● STATED EXERCISE
Rewrite every one of the records below, putting "How can I carry out" in place of "How do I perform" each time it occurs and leaving everything else the same.

-- begin PROVIDED RECORDS --

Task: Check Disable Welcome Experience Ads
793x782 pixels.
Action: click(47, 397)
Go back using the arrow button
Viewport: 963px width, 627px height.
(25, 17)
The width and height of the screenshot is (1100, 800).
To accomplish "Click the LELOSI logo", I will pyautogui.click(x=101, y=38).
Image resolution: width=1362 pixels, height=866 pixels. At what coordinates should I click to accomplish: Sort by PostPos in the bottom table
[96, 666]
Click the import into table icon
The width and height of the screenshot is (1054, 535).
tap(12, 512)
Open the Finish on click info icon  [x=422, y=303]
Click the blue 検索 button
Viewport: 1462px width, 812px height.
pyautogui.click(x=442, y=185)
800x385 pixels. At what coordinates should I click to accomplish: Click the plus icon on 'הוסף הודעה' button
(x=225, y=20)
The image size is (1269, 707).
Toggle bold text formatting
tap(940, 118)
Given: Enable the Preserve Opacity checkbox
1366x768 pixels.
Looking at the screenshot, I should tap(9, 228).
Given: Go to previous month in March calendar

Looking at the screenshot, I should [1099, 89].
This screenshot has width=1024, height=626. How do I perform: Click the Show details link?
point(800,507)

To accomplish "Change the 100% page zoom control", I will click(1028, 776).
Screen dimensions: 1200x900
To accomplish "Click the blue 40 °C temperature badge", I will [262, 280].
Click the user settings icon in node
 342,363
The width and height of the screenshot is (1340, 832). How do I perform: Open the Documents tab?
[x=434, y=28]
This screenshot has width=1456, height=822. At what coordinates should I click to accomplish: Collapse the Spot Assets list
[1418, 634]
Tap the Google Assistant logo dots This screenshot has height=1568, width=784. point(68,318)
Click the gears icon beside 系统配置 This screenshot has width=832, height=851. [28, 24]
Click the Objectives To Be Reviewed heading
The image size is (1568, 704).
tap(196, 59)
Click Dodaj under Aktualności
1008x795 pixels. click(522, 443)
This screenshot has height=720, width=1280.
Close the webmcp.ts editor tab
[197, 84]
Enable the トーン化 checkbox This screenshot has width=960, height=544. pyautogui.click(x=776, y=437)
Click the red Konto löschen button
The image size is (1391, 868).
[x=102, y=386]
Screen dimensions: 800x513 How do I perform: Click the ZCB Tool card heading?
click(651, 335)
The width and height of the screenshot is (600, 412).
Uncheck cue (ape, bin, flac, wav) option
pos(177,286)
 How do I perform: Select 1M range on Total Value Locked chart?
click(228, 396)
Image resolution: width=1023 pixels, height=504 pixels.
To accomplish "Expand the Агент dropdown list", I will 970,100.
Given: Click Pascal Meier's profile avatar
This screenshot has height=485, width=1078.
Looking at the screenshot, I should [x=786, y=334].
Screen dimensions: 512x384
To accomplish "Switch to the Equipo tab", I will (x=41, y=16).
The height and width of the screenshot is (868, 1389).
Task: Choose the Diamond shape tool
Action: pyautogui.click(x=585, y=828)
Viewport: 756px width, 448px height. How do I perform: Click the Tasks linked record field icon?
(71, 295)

-- end PROVIDED RECORDS --

● RESPONSE TO THIS EXERCISE
Task: Check Disable Welcome Experience Ads
793x782 pixels.
Action: click(47, 397)
Go back using the arrow button
Viewport: 963px width, 627px height.
(25, 17)
The width and height of the screenshot is (1100, 800).
To accomplish "Click the LELOSI logo", I will pyautogui.click(x=101, y=38).
Image resolution: width=1362 pixels, height=866 pixels. At what coordinates should I click to accomplish: Sort by PostPos in the bottom table
[96, 666]
Click the import into table icon
The width and height of the screenshot is (1054, 535).
tap(12, 512)
Open the Finish on click info icon  [x=422, y=303]
Click the blue 検索 button
Viewport: 1462px width, 812px height.
pyautogui.click(x=442, y=185)
800x385 pixels. At what coordinates should I click to accomplish: Click the plus icon on 'הוסף הודעה' button
(x=225, y=20)
The image size is (1269, 707).
Toggle bold text formatting
tap(940, 118)
Given: Enable the Preserve Opacity checkbox
1366x768 pixels.
Looking at the screenshot, I should tap(9, 228).
Given: Go to previous month in March calendar

Looking at the screenshot, I should [1099, 89].
This screenshot has width=1024, height=626. How can I carry out: Click the Show details link?
point(800,507)

To accomplish "Change the 100% page zoom control", I will click(1028, 776).
Screen dimensions: 1200x900
To accomplish "Click the blue 40 °C temperature badge", I will [262, 280].
Click the user settings icon in node
 342,363
The width and height of the screenshot is (1340, 832). How can I carry out: Open the Documents tab?
[x=434, y=28]
This screenshot has width=1456, height=822. At what coordinates should I click to accomplish: Collapse the Spot Assets list
[1418, 634]
Tap the Google Assistant logo dots This screenshot has height=1568, width=784. point(68,318)
Click the gears icon beside 系统配置 This screenshot has width=832, height=851. [28, 24]
Click the Objectives To Be Reviewed heading
The image size is (1568, 704).
tap(196, 59)
Click Dodaj under Aktualności
1008x795 pixels. click(522, 443)
This screenshot has height=720, width=1280.
Close the webmcp.ts editor tab
[197, 84]
Enable the トーン化 checkbox This screenshot has width=960, height=544. pyautogui.click(x=776, y=437)
Click the red Konto löschen button
The image size is (1391, 868).
[x=102, y=386]
Screen dimensions: 800x513 How can I carry out: Click the ZCB Tool card heading?
click(651, 335)
The width and height of the screenshot is (600, 412).
Uncheck cue (ape, bin, flac, wav) option
pos(177,286)
 How can I carry out: Select 1M range on Total Value Locked chart?
click(228, 396)
Image resolution: width=1023 pixels, height=504 pixels.
To accomplish "Expand the Агент dropdown list", I will 970,100.
Given: Click Pascal Meier's profile avatar
This screenshot has height=485, width=1078.
Looking at the screenshot, I should [x=786, y=334].
Screen dimensions: 512x384
To accomplish "Switch to the Equipo tab", I will (x=41, y=16).
The height and width of the screenshot is (868, 1389).
Task: Choose the Diamond shape tool
Action: pyautogui.click(x=585, y=828)
Viewport: 756px width, 448px height. How can I carry out: Click the Tasks linked record field icon?
(71, 295)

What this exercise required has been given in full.